== DATA PROVIDED ==
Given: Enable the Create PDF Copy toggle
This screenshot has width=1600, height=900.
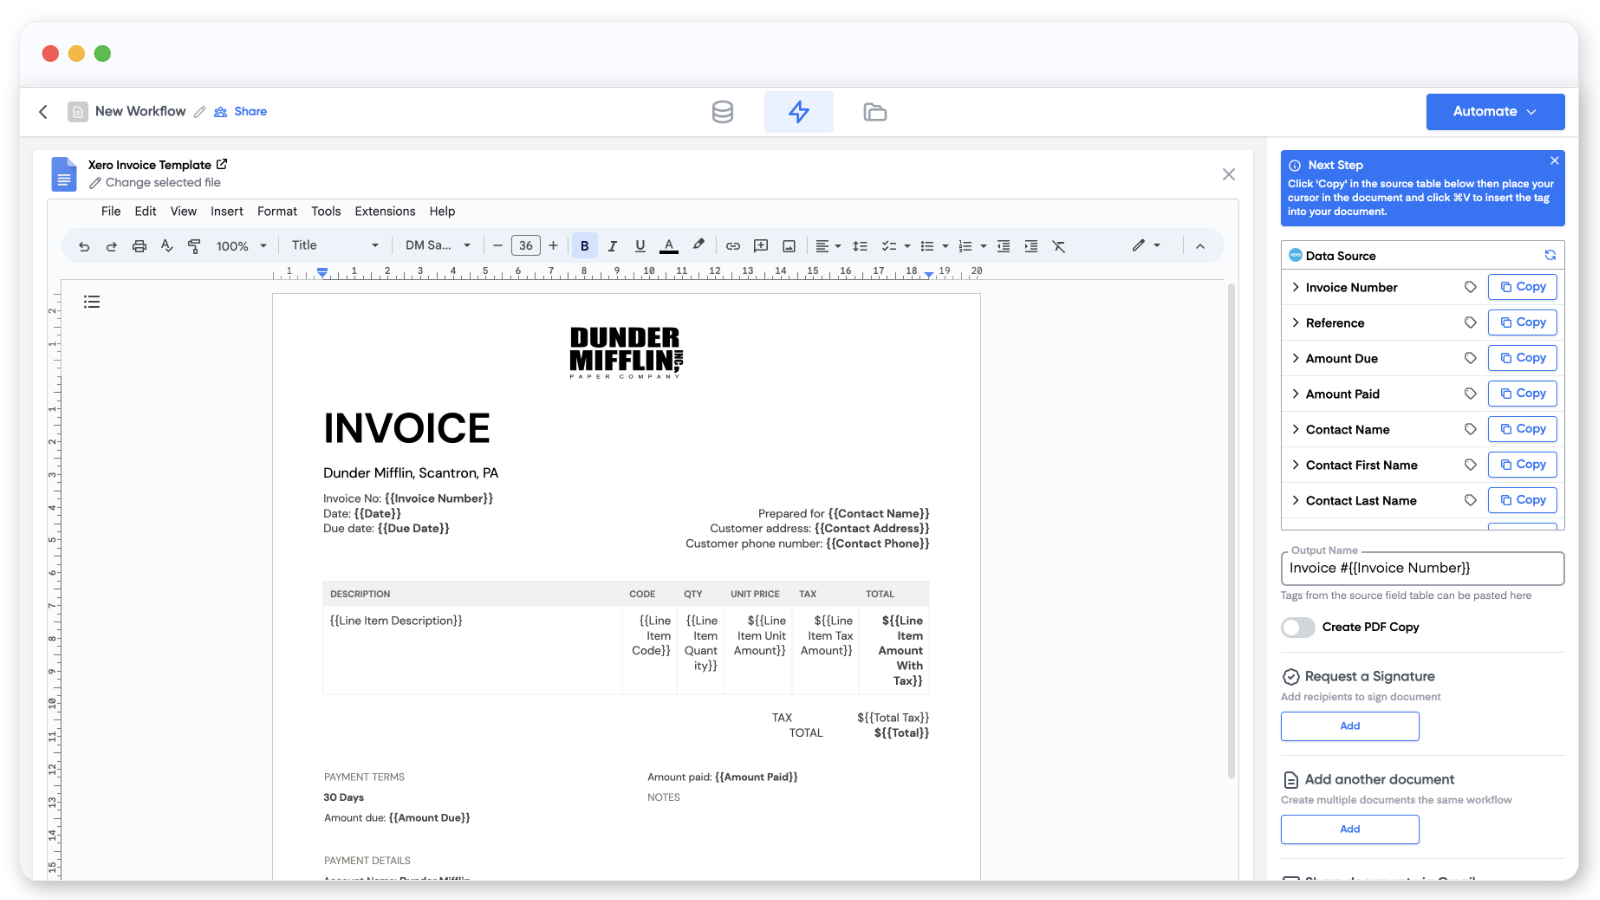Looking at the screenshot, I should point(1298,627).
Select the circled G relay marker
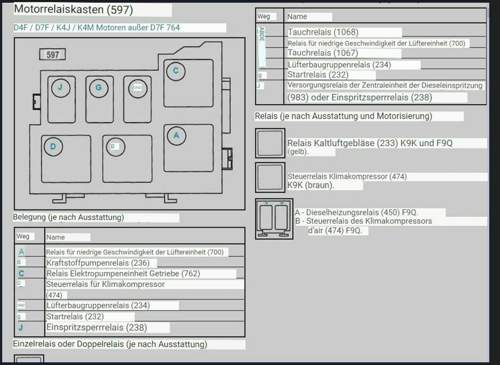 click(99, 88)
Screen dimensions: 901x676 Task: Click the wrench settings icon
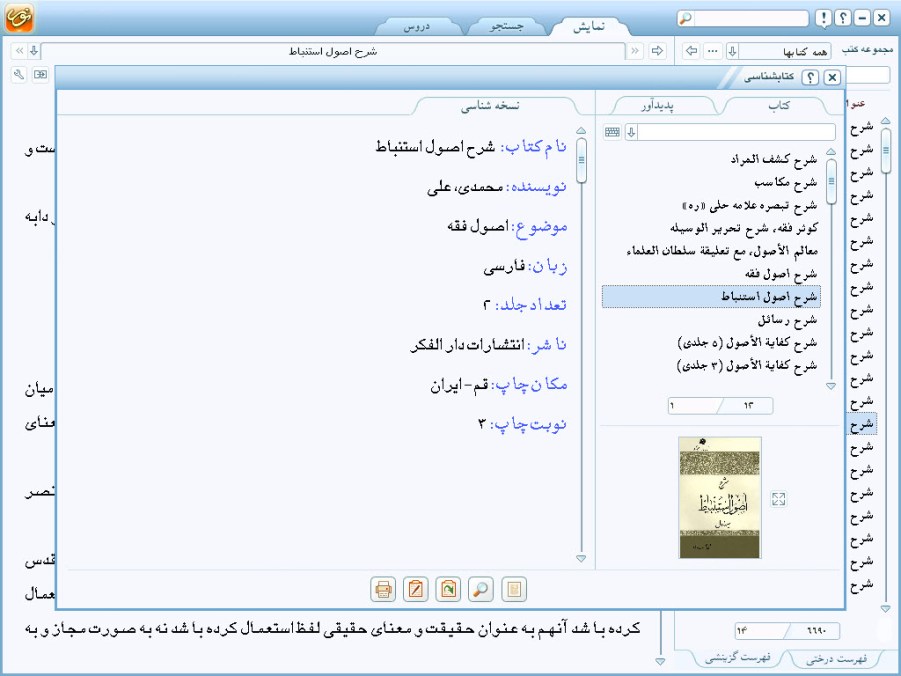18,74
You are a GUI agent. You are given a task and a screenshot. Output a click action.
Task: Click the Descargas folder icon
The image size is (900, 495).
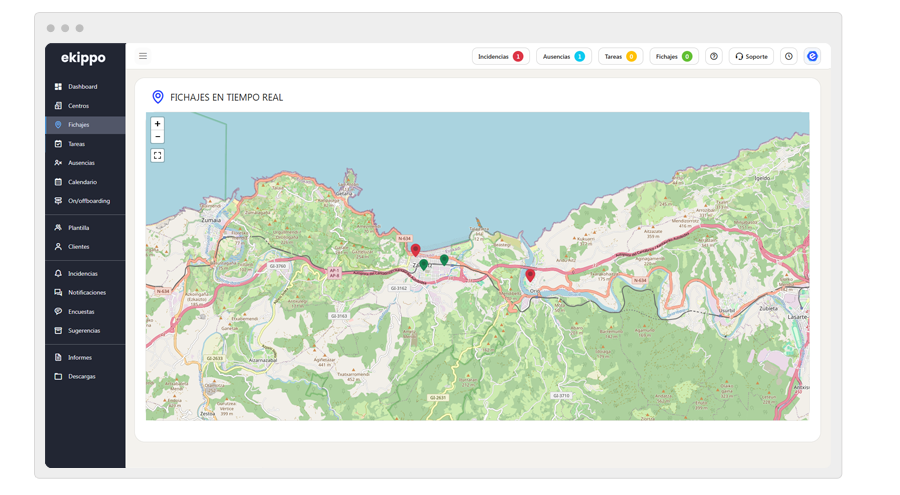[x=59, y=376]
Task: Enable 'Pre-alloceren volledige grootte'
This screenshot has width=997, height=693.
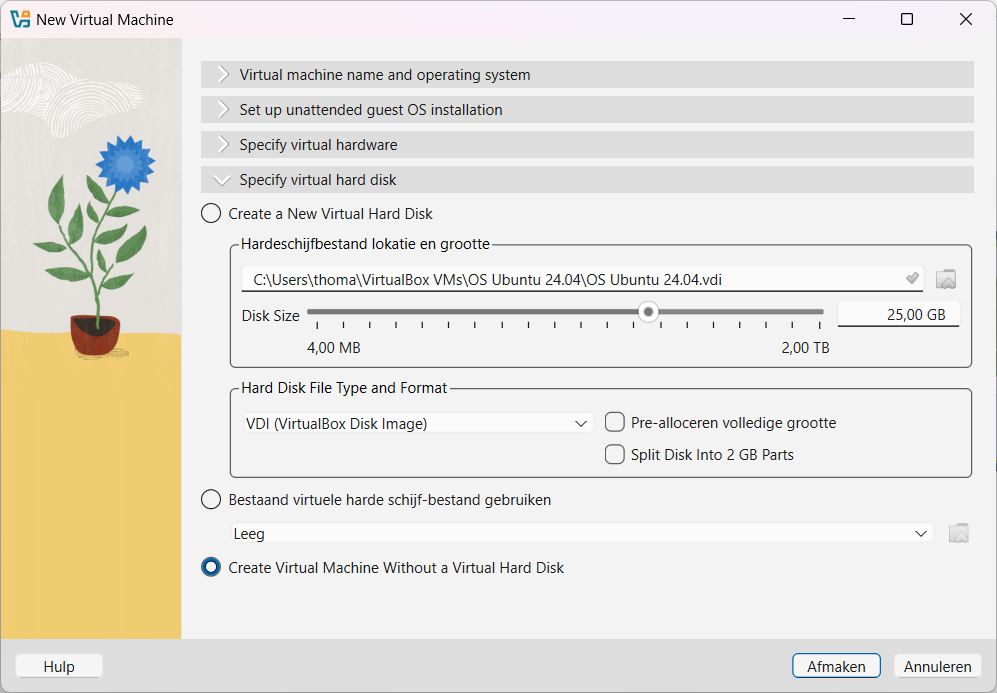Action: pyautogui.click(x=615, y=422)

== WHAT TO PRODUCE ==
Rewrite the records starting with the line containing "Task: Enable 'Pre-alloceren" and going on through the end of the records, keeping the requests unchanged. Scale the answer coordinates by 0.3, round them to whole numbers with halves going up, and leave the pictures out.

== RESULT OF THIS TASK ==
Task: Enable 'Pre-alloceren volledige grootte'
This screenshot has width=997, height=693.
Action: pyautogui.click(x=185, y=127)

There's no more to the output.